Órgão
técnico vira órgão político
Criada
pela Lei nº 9.782 de 1999, a Agência Nacional de Vigilância Sanitária
(Anvisa) é uma autarquia que “tem por finalidade institucional promover a
proteção da saúde da população […] mediante a intervenção nos riscos
decorrentes da produção e do uso de produtos e serviços sujeitos à vigilância
sanitária, em ação coordenada e integrada no âmbito do Sistema Único de Saúde”
É
um órgão de natureza eminentemente técnica como ela própria, em nota
distribuída, ontem, a propósito do uso de vacinas contra o coronavírus, fez
questão de ressaltar. Ocorre que a nota é o maior atestado público de que a
Anvisa, em tempos de governo presidido por um ex-capitão do Exército e de
Ministério da Saúde repleto de militares, foi inoculada pelo vírus ideológico.
A
primeira parte da nota disserta sobre o plano mal ajambrado de vacinação em
massa ainda sem data marcada para começar – mas até aí nada demais a levar-se
em conta um presidente que tratou a Covid-19 como uma gripezinha, estimou que
não mataria mais do que oitocentas pessoas, menos ele dotado de saúde de
atleta, e que ao fim acabariam morrendo os que tivessem de morrer, e daí?
Vale
como confissão do aparelhamento político da Anvisa o que está escrito na nota
do seu meio para seu final. Está dito lá que deve ser levada em consideração ao
se avaliar o uso emergencial de vacinas “a potencial influência de questões
relacionadas à geopolítica que podem permear as discussões nacionais e decisões
estrangeiras relacionadas à vacina da Covid-19”.
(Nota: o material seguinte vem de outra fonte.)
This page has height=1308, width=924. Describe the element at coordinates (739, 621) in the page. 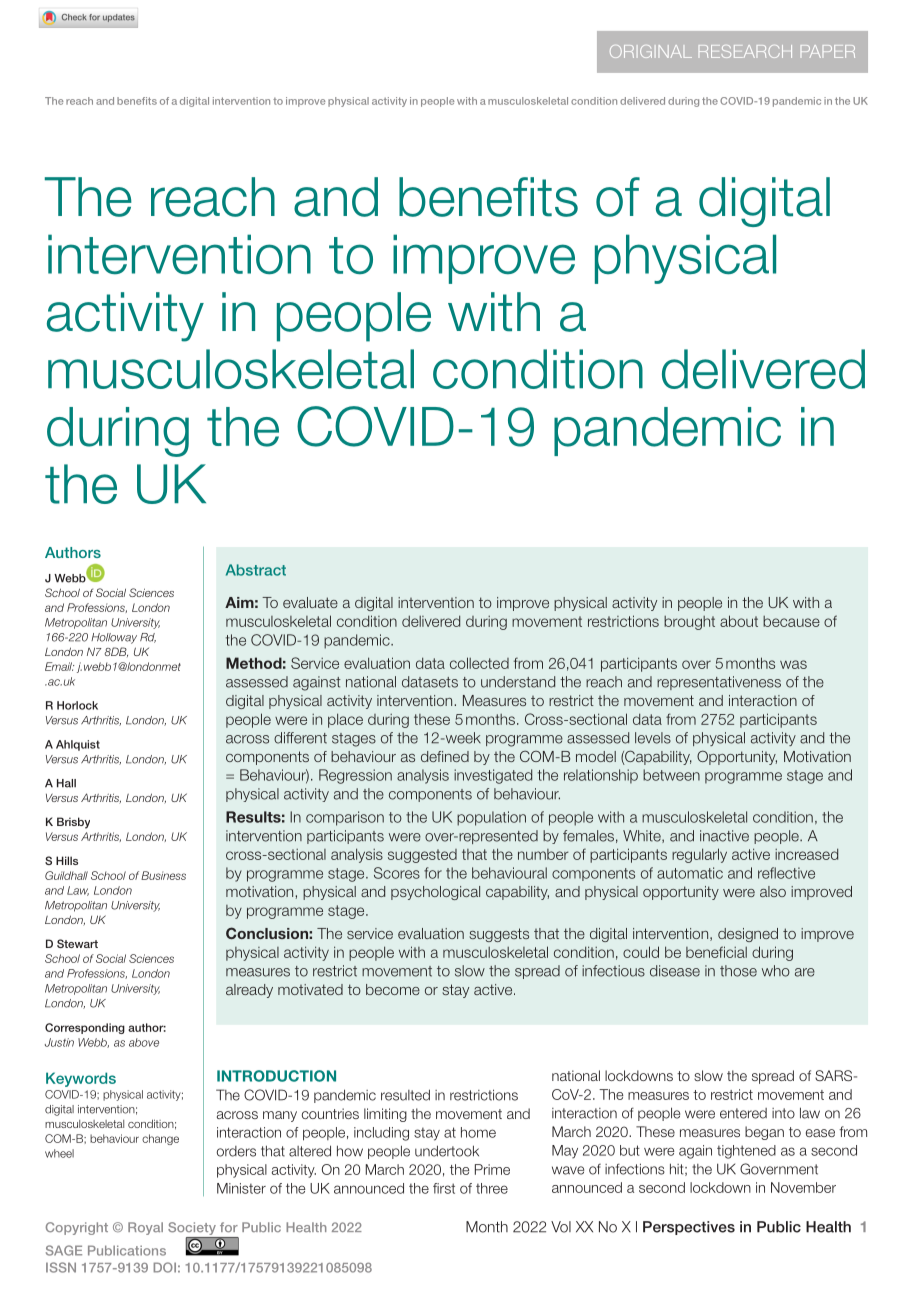

I see `about` at that location.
Segundo a Anvisa, “há o risco ainda de que países coloquem interesses nacionais em primeiro lugar na garantia de acesso a uma vacina para seus próprios cidadãos, criando potencial de corromper o rigor com que as vacinas candidatas contra a Covid-19 são avaliadas para autorização de uso de emergência”. E aí? Aí a nota entra no assunto que de fato a justifica: a vacina chinesa.
O
Brasil é o líder internacional no processo de avaliação da Coronavac, vacina
que já se encontra com Autorização de Uso Emergencial (AUE) na China desde
junho. A agência argumenta que os critérios chineses para concessão de
autorização de uso emergencial não são transparentes e que não há
informações sobre os critérios empregados para essa tomada de decisão.
E
decreta: “Até o momento, nenhuma outra autoridade reguladora estrangeira tomou
decisão semelhante. Caso venha a ser autorizada a replicação automática da AUE
estrangeira no Brasil, sem a devida submissão de dados à Anvisa, são esperados
enfraquecimento e retardação na condução do estudo clínico no Brasil; além de
expor a população brasileira a riscos”.
Há
pouco mais de um mês, depois de ter sido autorizado pelo presidente Jair
Bolsonaro, o general Eduardo Pazuello, ministro da Saúde, reuniu-se com mais de
20 governadores e anunciou que todas as vacinas comprovadamente eficazes seriam
compradas pelo governo federal, inclusive a Coronavac. Desautorizado no dia
seguinte, recuou sob a desculpa de quem tem juízo obedece.
A questão é muito simples: à falta de interesse do governo federal em preservar vidas, João Doria (PSDB), governador de São Paulo, saiu em defesa do seu rebanho, e o Instituto Butantã fechou um acordo com a China para a produção da Coronavac. Ao invés de correr atrás de outras vacinas, Bolsonaro faz tudo para impedir que Doria seja bem-sucedido, mesmo que à custa de mais mortes.